+++ SELECTED TEXT +++

With the world's population on the rise and a nascent economic recovery taking hold, analysts and industry insiders are once again turning their attention to the global food supply.
"A year ago at this time, we were [hearing about]a global food crisis. And what I would tell you is that that really hasn't gone away," William Doyle, chief executive officer of Potash Corp. of Saskatchewan Inc. , said during his fertilizer company's recent conference call.
"It's been overshadowed by the economic crisis and we can't seem to focus in on more than one thing at a time … the pressure on the food supply is just enormous."
It's a situation that investors should be paying close attention to, says National Bank Financial analyst Pierre Fournier, provided they are thinking long term.
"While recession-proof businesses do not exist, the agriculture sector has resisted much better than most," he said. "The long-term trend of growing demand for agriculture commodities, coupled with the pullback in prices from their 2008 highs, presents many opportunities for investors."
The drivers of growth
Mr. Fournier said there are five main trends driving growth in agriculture: The population is expected to stabilize around nine billion people by 2050, from the current 6.8 billion. Over all, the World Bank projects food demand to increase by 50 per cent by 2030. Meanwhile, the demand for biofuels has more than tripled to 77 billion litres. This is expected to hit 127 billion litres by 2017, according to the Food and Agriculture Organization of the United Nations.
The amount of farmland is decreasing. In 1950, there were 0.5 hectares of arable land per person. Today, the number is closer to .25 hectares. Fresh water is also under pressure. The UN estimates that groundwater is being used at a rate 4 per cent higher than it can be replenished. Grain reserves are low. In 2000, the world had enough stockpiled to last 111 days. Today, there is enough for about 54 days.
"The current slowdown will at best provide the world only a short respite from the challenge of having to meet growing demand for food with less farmland and water," he said.
"Investors should not only consider this downturn and market decline as an opportunity to increase their exposure to the agriculture sector on the cheap, but also reconfigure their general portfolios in order to take into account the new winners and losers created by the long-term trend of growing demand for agricultural commodities."
Mr. Fournier recommends investors consider taking long positions in fertilizer companies and companies such as Monsanto Co. that provide hardier, genetically modified seeds.
"Using more fertilizer, GM seeds, farm equipment and agrichemicals are all crucial to improving crop yields, especially in the more crowded and more affluent developing world," he said.
Canada has some of the world's largest fertilizer companies for investors to consider, including Potash Corp. and Agrium Inc.
Bet the farm
With land a limited resource, there are opportunities to own property around the world that will produce valuable commodities. But the higher crop prices rise, Mr. Fournier warned, the more likely an investor is to lose the land to governments desperate to rein in costs. That's why he recommends sticking with stable countries, such as Canada and Australia.

+++ DATASET CONTENT +++

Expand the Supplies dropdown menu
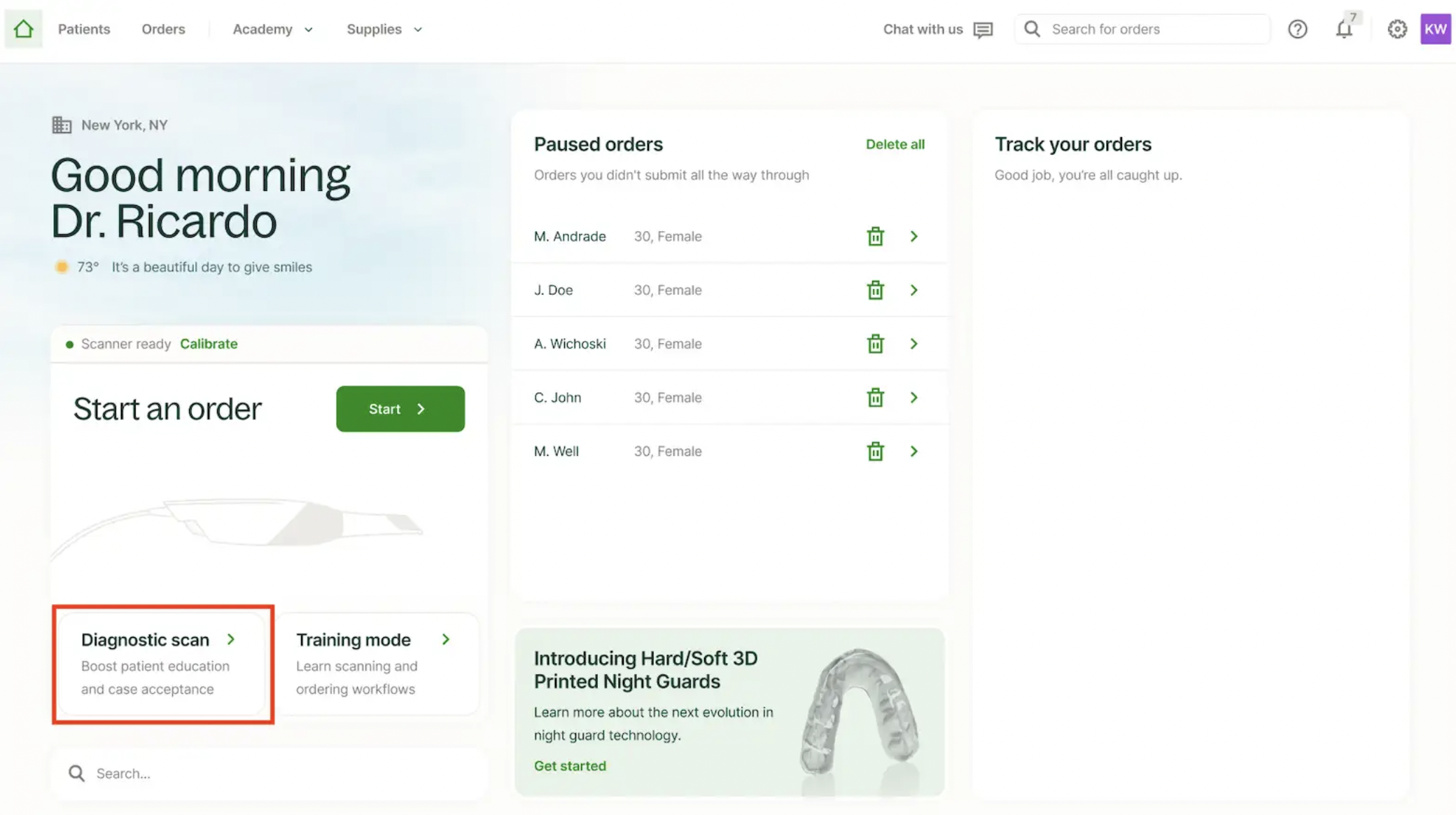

+++
+++ DATASET CONTENT +++

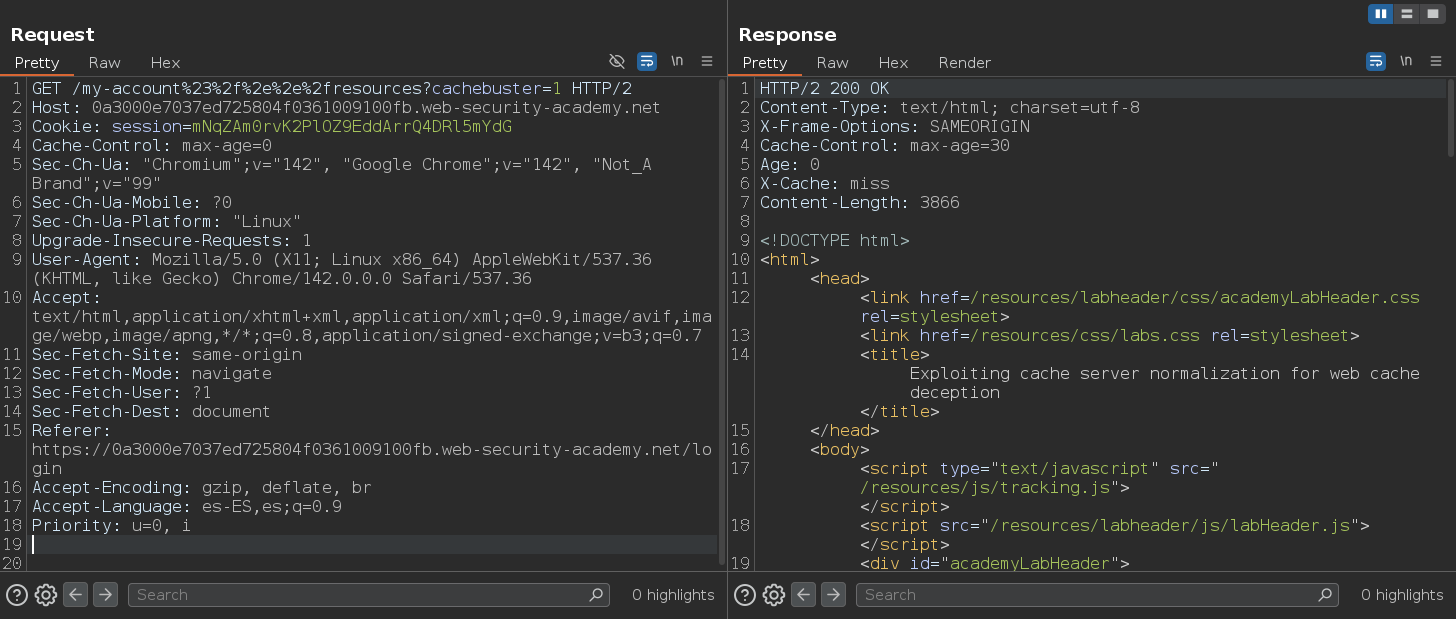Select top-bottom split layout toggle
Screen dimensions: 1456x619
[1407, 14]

+++

SET OF TASKS:
a: From the food supply article, extract the passage starting with "The amount of" and going on through "about 54 days.".
b: According to the food supply article, how many days could the world's grain stockpile last in 2000?
c: Proceed with the food supply article from its last sentence onward.

ANSWERS FOR THE TASKS:
a:
The amount of farmland is decreasing. In 1950, there were 0.5 hectares of arable land per person. Today, the number is closer to .25 hectares. Fresh water is also under pressure. The UN estimates that groundwater is being used at a rate 4 per cent higher than it can be replenished. Grain reserves are low. In 2000, the world had enough stockpiled to last 111 days. Today, there is enough for about 54 days.

b: 111 days.

c:
"Investors could reduce their exposure to expropriation risk by purchasing a range of publicly listed companies involved in operating huge tracts of farmland, while excluding exposure to those operating in the poorer countries," he said.
Examples include Black Earth (a Swedish company that owns land in Ukraine and Russia) and Asian Bamboo (which owns land in China).
Canadian investors are also able to buy funds that are only open to Canadian citizens, which buy vast tracks of land in the prairies which they then lease back to farmers. Agcapita Partners LP, Assiniboia Capital Corp., Sprott Resources and Bonnefield Financial all offer exposure to farmland.
"When we started this whole thing it was an appreciation play," said Doug Emsley, president of Assiniboia Capital which owns the equivalent of Prince Edward Island in Saskatchewan farmland. "But then we started throwing off a nice yield as well, so in 2008 for example if you take the combined appreciation of the price plus the cash we're throwing off, it's 30 to 35 per cent that people are making on their investment."
Think outside the field
Producing food is one thing, producing safe food is another. That's why Mr. Fournier also suggests investors consider companies that monitor the food chain and ensure disease and contamination aren't introduced to consumers. The average number of food-borne disease outbreaks in the United States was 100 in the early 1990s, but that is now closer to 350.
"All this has focused attention on electronic tracking systems that can better assist with finding where a particular food originated and thus permitting authorities to organize quicker recalls of contaminated foods."
IBM Corp., Accenture Corp. and Motorola Inc. are all companies that are working on this technology, he said. Sysco Corp. is also a way to take advantage of food technology, he said, because it's sophisticated tracking systems are well developed.